The biggest payday, of course, comes if you have a strong influence over a player who seems good enough to play for the NBA. Sports agents eager to represent a top-draft prospect will pay for an introduction to the player. In some cases, this has even resulted in coaches getting a percentage of the agent's fee for negotiating a first contract.
All of this hinges on having players people would pay for, which helps explain why scouts and coaches began prospecting for talent in places like Africa. Find a future star, and you stand to make a lot of money. Of course, the vast majority of recruits will not be that one-in-a million talent. And in a lot of cases, young boys seem to be treated based on what the adults in the basketball market think they're "worth."
"Ultimately, these players are just commodities to these coaches. They import them and they try to sell them. And if they don't find value, they trash it. They throw it away."
Some teenagers end up financially compensating their coaches. When Tyson Chandler, now of the Dallas Mavericks, was the No. 2 pick in the NBA draft in 2001, he reportedly gave $200,000 to his Amateur Athletic Association (AAU) coach, Pat Barrett. And in 1997, as an 18-year-old rookie with the Toronto Raptors, Tracy McGrady signed a $12 million endorsement deal with Adidas that stipulated payments of $900,000 apiece to his high school coach and the scout who had discovered him.
Basketball handlers can make money even when their players don't rise to the professional level. That's because colleges will award coaching jobs and sometimes find ways to funnel cash to coaches and scouts who can steer top players to their teams. Officially, colleges aren't allowed to pay for players, but long-time sports observers say this happens with frequency. "You have these under-the-table transactions that occur," says George Dohrmann, a Sports Illustrated writer and author of Play Their Hearts Out.
The AAU is a driving force behind all of this, for rookies born at home and abroad. LeBron James, Kevin Durant and virtually every other NBA star started out playing for AAU teams. The best teams are sponsored by shoe companies like Nike and Adidas, which, on top of providing free shoes, jerseys and covering travel expenses, will sometimes pay stipends — read, salaries — to coaches with the best teams. Those payments can creep into the six figures.
In the meantime, no one's tasked with making sure the kids don't end up in situations like the one in Georgia. "It's like modern slavery," Chukwuemeka "Alley" Ene, the subject of my Harper's piece, told me.
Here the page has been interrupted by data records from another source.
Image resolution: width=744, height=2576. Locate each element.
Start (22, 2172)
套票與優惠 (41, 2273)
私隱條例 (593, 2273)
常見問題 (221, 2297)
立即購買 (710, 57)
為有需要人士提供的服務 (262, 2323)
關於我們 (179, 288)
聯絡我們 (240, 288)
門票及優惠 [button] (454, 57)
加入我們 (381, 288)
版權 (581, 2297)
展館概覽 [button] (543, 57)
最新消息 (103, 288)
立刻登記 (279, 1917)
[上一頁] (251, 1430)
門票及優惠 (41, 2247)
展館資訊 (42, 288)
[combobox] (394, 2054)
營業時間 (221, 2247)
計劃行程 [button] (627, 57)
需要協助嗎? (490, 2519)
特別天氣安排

He was made to sleep on the floor during a placement with a host family in Mississippi, and one of his friends was at the school in Ludowici that got raided by DHS. "It's not slavery where they put a chain on your hand or your neck," he told me. "But it's people trying to use you."
SI's Dohrmann, who has reported extensively on the AAU, agrees. "Ultimately, these players are just commodities to these coaches," he told me. "They import them and they try to sell them. And if they don't find value, they trash it. They throw it away."